Is there any one person of any rank within the druid order that can command that a group disband?
In 1965 the Council of Dalon Ap Landu (the governing body of the Reformed Druid movement) interpreted that Groves in Reformed Druidism can operate autonomously with little or no intervention from the Council or its chairperson (the Arch-Druid of Carleton College Grove).
However, in the tradition of Reformed Druidism, formal Groves are expected to establish a Constitution or Charter for their group, and submit a copy of it to the Arch-Druid of Carleton College. The Arch-Druid would work with the Archivist to add the document to the International Druid Archives, housed in the basement of the college library. The Arch-Druid of Carleton would not be allowed to remove or destroy any documents, but they would certainly be able to add any manner of note, statement, or declaration alongside the charter, and their word would become the record.

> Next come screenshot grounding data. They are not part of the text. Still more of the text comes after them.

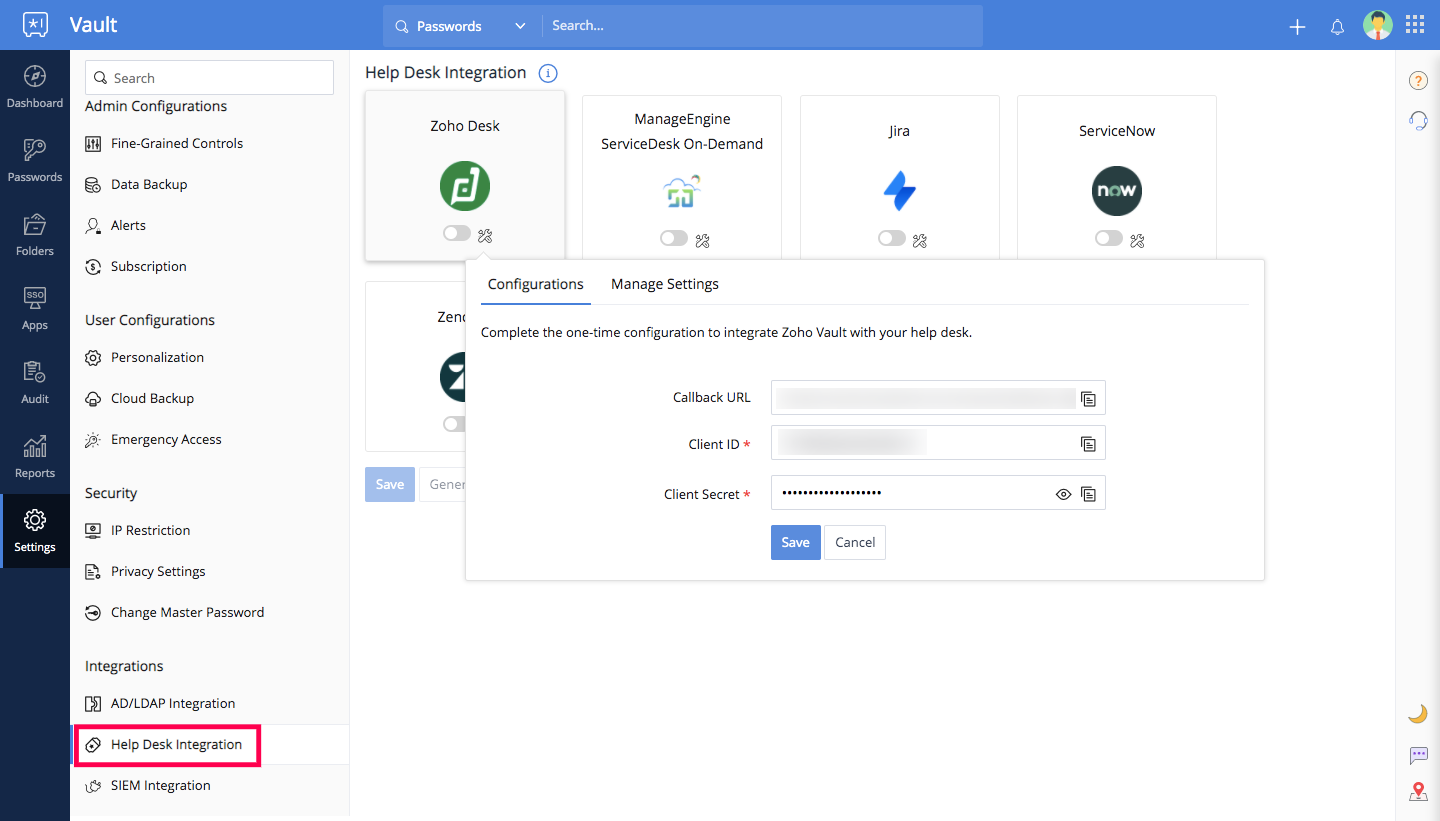Open SIEM Integration settings
This screenshot has height=821, width=1440.
tap(160, 785)
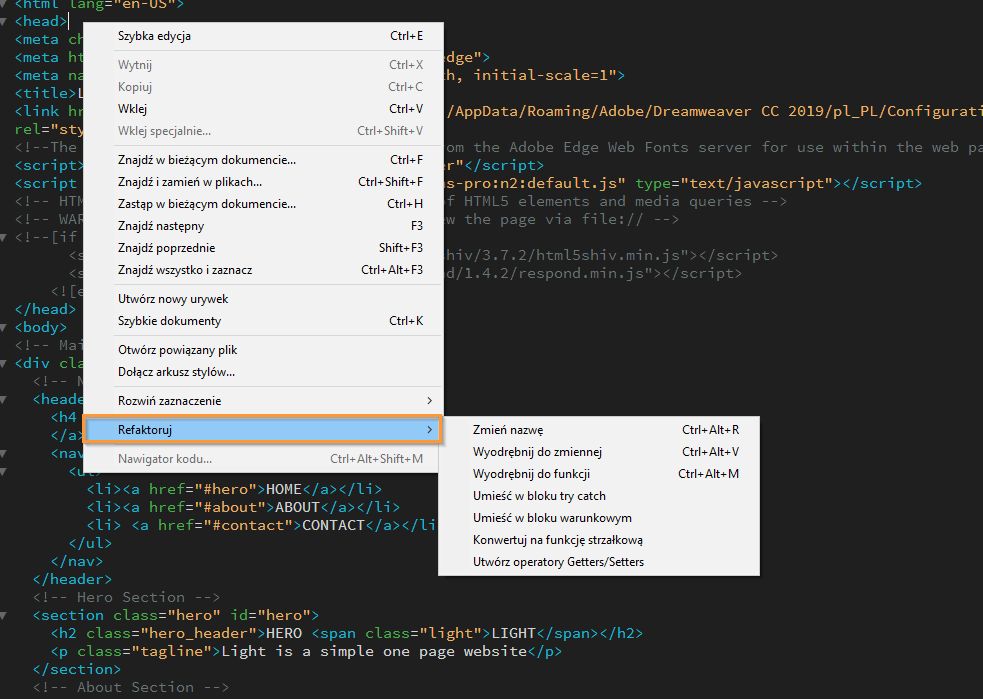Screen dimensions: 983x699
Task: Collapse the <body> element fold arrow
Action: pos(6,327)
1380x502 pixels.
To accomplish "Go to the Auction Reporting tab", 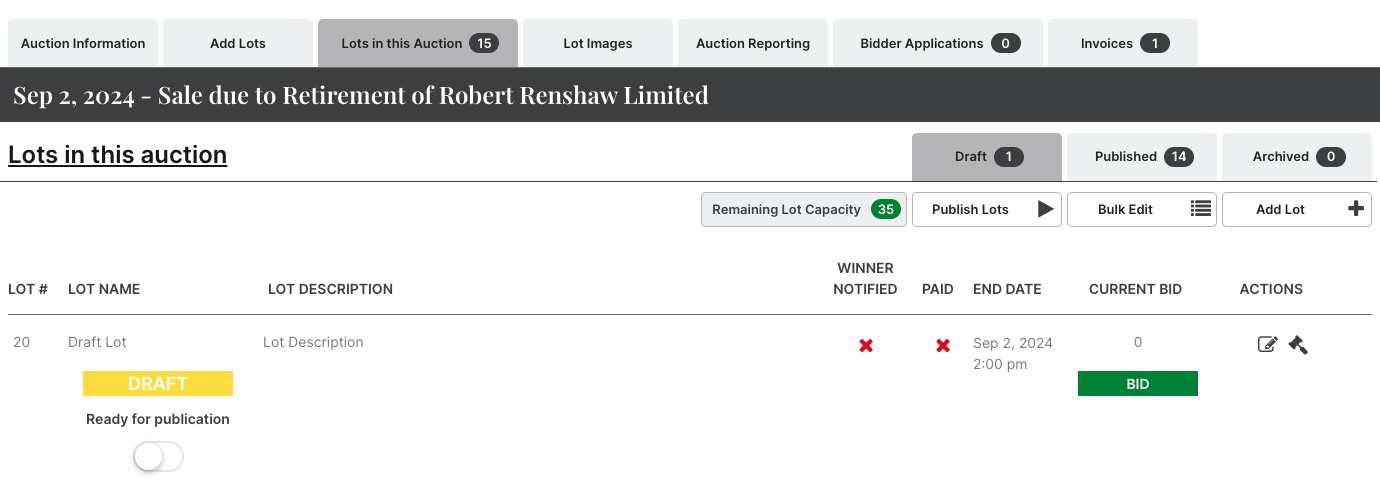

So far in the 58 years of Reformed Druidism, this scenario has never happened. It would take something egregious along the lines of animal sacrifice for it to be warranted. Animal, blood, or human sacrifice is forbidden in Reformed Druidism, and is never permissible, not even under the Grove Autonomy provision. It would be categorically "un-reformed" in accordance with the principles of the order's foundation.
In reality, a Grove is statistically more likely to fizzle out than get shunned as a "Grova non grata."
Above: Oakdale Grove's copy of its constitution. Its twin resides in the International Druid Archives.